▸ **PASSAGE GIVEN**
This is political inside baseball, so stick with me on this, if you’re interested.
In 1964, Democratic Governor Otto Kerner and Chicago Mayor Richard Daley made changes in the state judiciary that included a kind of gerrymandering, if you will. Previously, Illinois had seven Supreme Court justices from seven districts. The new structure called for the same seven justices, one each from four districts outside Cook County (Chicago), but with three justices elected countywide in Cook.
This latter proviso all but guaranteed there would be a Democratic majority on the court, as there has been continuously since 1964. Three Democrats are routinely elected from Cook County, always the ones endorsed by the Cook County Democratic Central Committee. In 1964 and forward, Democrats banked on a fourth Dem from the deep southern Illinois district, which was the case until a decade ago.
If Cook were divided into three one-justice districts, like the rest of the state, the outcome would likely have been two Democrats from Chicago districts and one GOPer from the county’s suburbs. And thus, the court might have bounced back and forth between Democratic and Republican 4-3 majorities, as one or more of the downstate districts is typically competitive on a partisan basis.
Over the decades, the Democratic court majority has been reliably protective of the interests of Cook County Democrats, rejecting efforts to create term limits, and rebuffing court challenges to heavily gerrymandered legislative districting.

▸ **DATASET EXCERPTS**
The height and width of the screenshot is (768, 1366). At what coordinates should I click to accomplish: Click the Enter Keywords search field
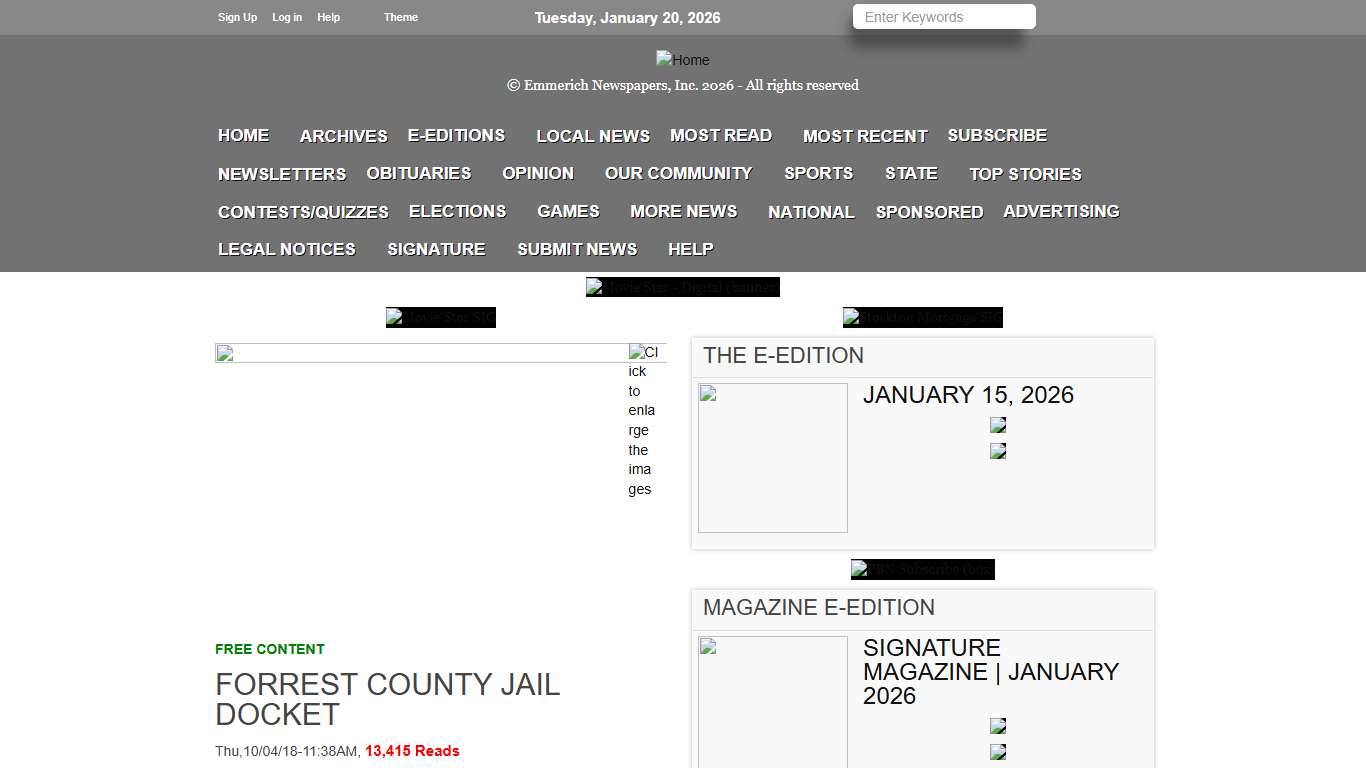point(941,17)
...
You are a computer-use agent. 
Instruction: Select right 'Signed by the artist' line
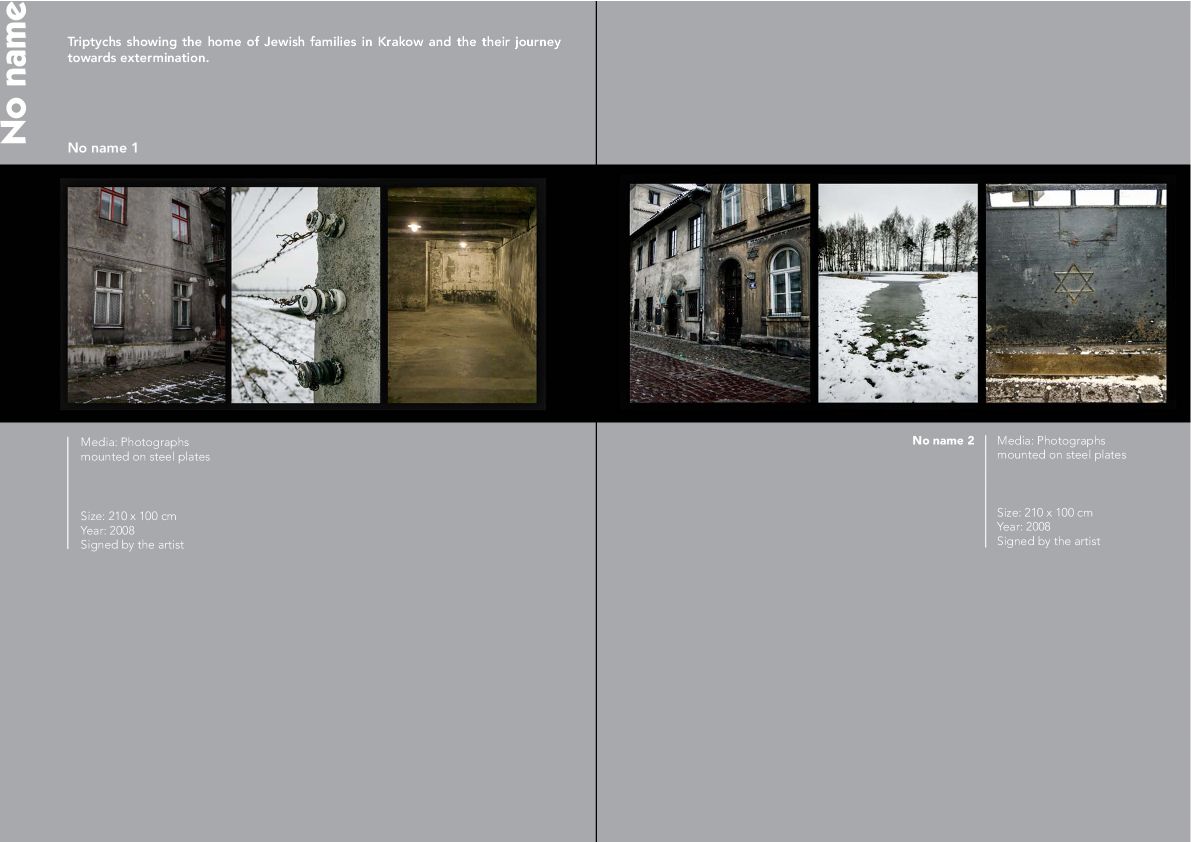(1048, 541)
---
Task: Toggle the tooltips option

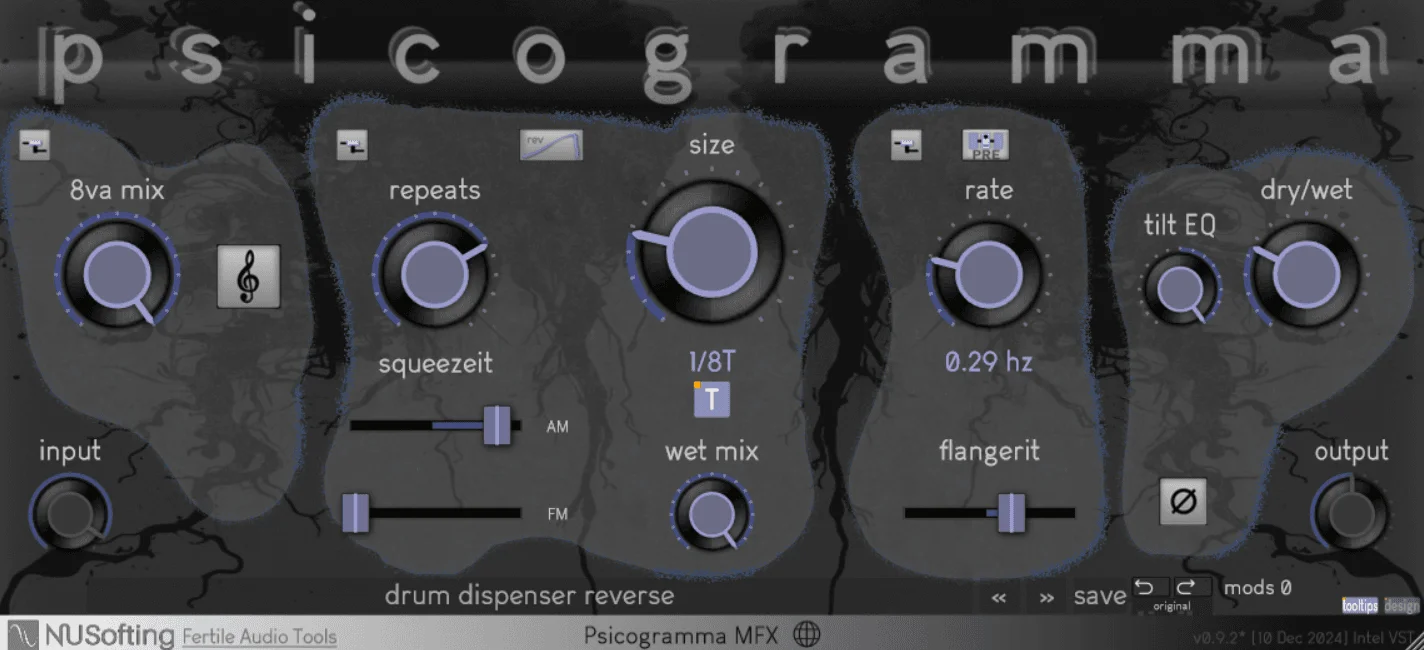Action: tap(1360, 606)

▸ **REQUIREMENTS**
1) Edit the Illinois court passage, beginning at the words "If Cook were" and stopping after "a partisan basis.", so that "GOPer" becomes "Republican".
2) Before the 1964 changes, how many Illinois Supreme Court justices were there, and from how many districts, according to the Illinois court passage?
The material above is unrelated to the Illinois court passage.

▸ **ANSWERS IN ORDER**
1)
If Cook were divided into three one-justice districts, like the rest of the state, the outcome would likely have been two Democrats from Chicago districts and one Republican from the county’s suburbs. And thus, the court might have bounced back and forth between Democratic and Republican 4-3 majorities, as one or more of the downstate districts is typically competitive on a partisan basis.

2) Seven justices from seven districts.